**Objective:**
Extract the complete documentation excerpt on loading test and train data and calculating feature importance, reproducing every line verbatim.

* START Selected excerpt *

Load base artifacts via parent, then additionally load test/train data.

Source code in octopus/predict/task_predictor_test.py

def __attrs_post_init__(self) -> None:
    """Load base artifacts via parent, then additionally load test/train data."""
    # Call parent __attrs_post_init__ to load config, validate, and load models
    super().__attrs_post_init__()

    # Additionally load test and train data per split via StudyLoader factory
    loader = StudyLoader(self._study_path)
    for split_id in self._outersplits:
        split_loader = loader.get_outersplit_loader(
            outersplit_id=split_id,
            task_id=self._task_id,
            result_type=self._result_type,
        )
        self._test_data[split_id] = split_loader.load_test_data()
        self._train_data[split_id] = split_loader.load_train_data()

calculate_fi(fi_type=FIType.PERMUTATION, *, n_repeats=10, feature_groups=None, random_state=42, **kwargs)

Calculate feature importance using stored test data and models.

Each split's model permutes features only in its own test data. Delegates to _dispatch_fi() (inherited from TaskPredictor) with stored per-split test and train data.

Parameters:

Name	Type	Description	Default
fi_type	FIType	Type of feature importance. One of: - FIType.PERMUTATION — Per-feature permutation importance. - FIType.GROUP_PERMUTATION — Per-feature + per-group permutation importance. Uses feature_groups (from study config or explicitly provided) to also compute group-level importance. - FIType.SHAP — SHAP-based importance. Pass shap_type as a kwarg to select the explainer: "kernel" (default), "permutation", or "exact".	PERMUTATION
n_repeats	int	Number of permutation repeats.	10
feature_groups	dict[str, list[str]] | None	Dict mapping group names to feature lists. If None and fi_type is FIType.GROUP_PERMUTATION, groups are loaded from the study.	None
random_state	int	Random seed.	42
**kwargs	Any	Additional keyword arguments passed to the FI function. For fi_type=FIType.SHAP, supported kwargs include: shap_type ("kernel", "permutation", "exact"), max_samples, background_size.	{}

Returns:

Type	Description
DataFrame	DataFrame with feature importance results including a fi_type
DataFrame	column and per-split + ensemble rows.

* END Selected excerpt *
* START Data *

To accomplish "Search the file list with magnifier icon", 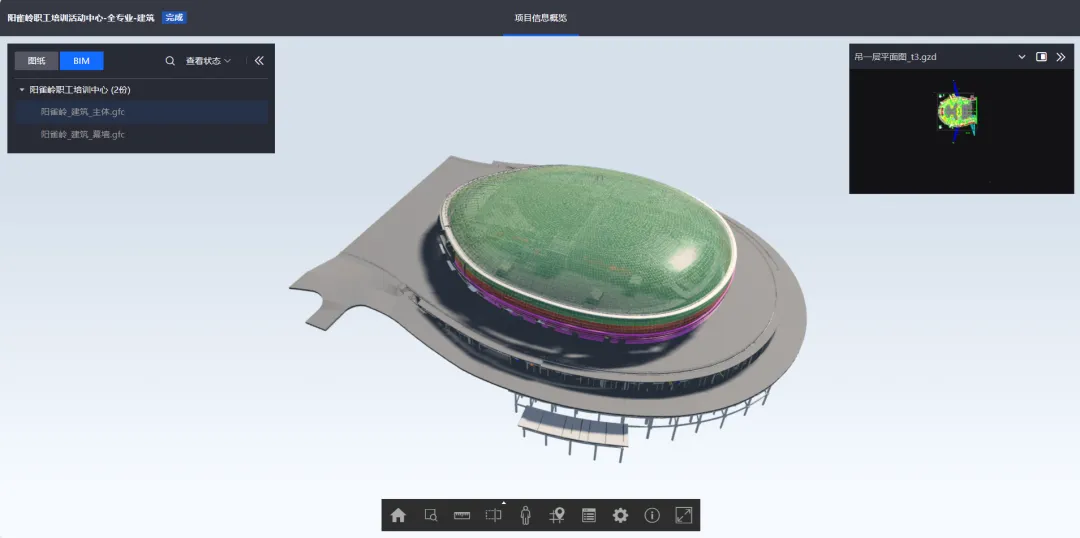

* END Data *

**Written answer:**
Load base artifacts via parent, then additionally load test/train data.

Source code in octopus/predict/task_predictor_test.py

def __attrs_post_init__(self) -> None:
    """Load base artifacts via parent, then additionally load test/train data."""
    # Call parent __attrs_post_init__ to load config, validate, and load models
    super().__attrs_post_init__()

    # Additionally load test and train data per split via StudyLoader factory
    loader = StudyLoader(self._study_path)
    for split_id in self._outersplits:
        split_loader = loader.get_outersplit_loader(
            outersplit_id=split_id,
            task_id=self._task_id,
            result_type=self._result_type,
        )
        self._test_data[split_id] = split_loader.load_test_data()
        self._train_data[split_id] = split_loader.load_train_data()

calculate_fi(fi_type=FIType.PERMUTATION, *, n_repeats=10, feature_groups=None, random_state=42, **kwargs)

Calculate feature importance using stored test data and models.

Each split's model permutes features only in its own test data. Delegates to _dispatch_fi() (inherited from TaskPredictor) with stored per-split test and train data.

Parameters:

Name	Type	Description	Default
fi_type	FIType	Type of feature importance. One of: - FIType.PERMUTATION — Per-feature permutation importance. - FIType.GROUP_PERMUTATION — Per-feature + per-group permutation importance. Uses feature_groups (from study config or explicitly provided) to also compute group-level importance. - FIType.SHAP — SHAP-based importance. Pass shap_type as a kwarg to select the explainer: "kernel" (default), "permutation", or "exact".	PERMUTATION
n_repeats	int	Number of permutation repeats.	10
feature_groups	dict[str, list[str]] | None	Dict mapping group names to feature lists. If None and fi_type is FIType.GROUP_PERMUTATION, groups are loaded from the study.	None
random_state	int	Random seed.	42
**kwargs	Any	Additional keyword arguments passed to the FI function. For fi_type=FIType.SHAP, supported kwargs include: shap_type ("kernel", "permutation", "exact"), max_samples, background_size.	{}

Returns:

Type	Description
DataFrame	DataFrame with feature importance results including a fi_type
DataFrame	column and per-split + ensemble rows.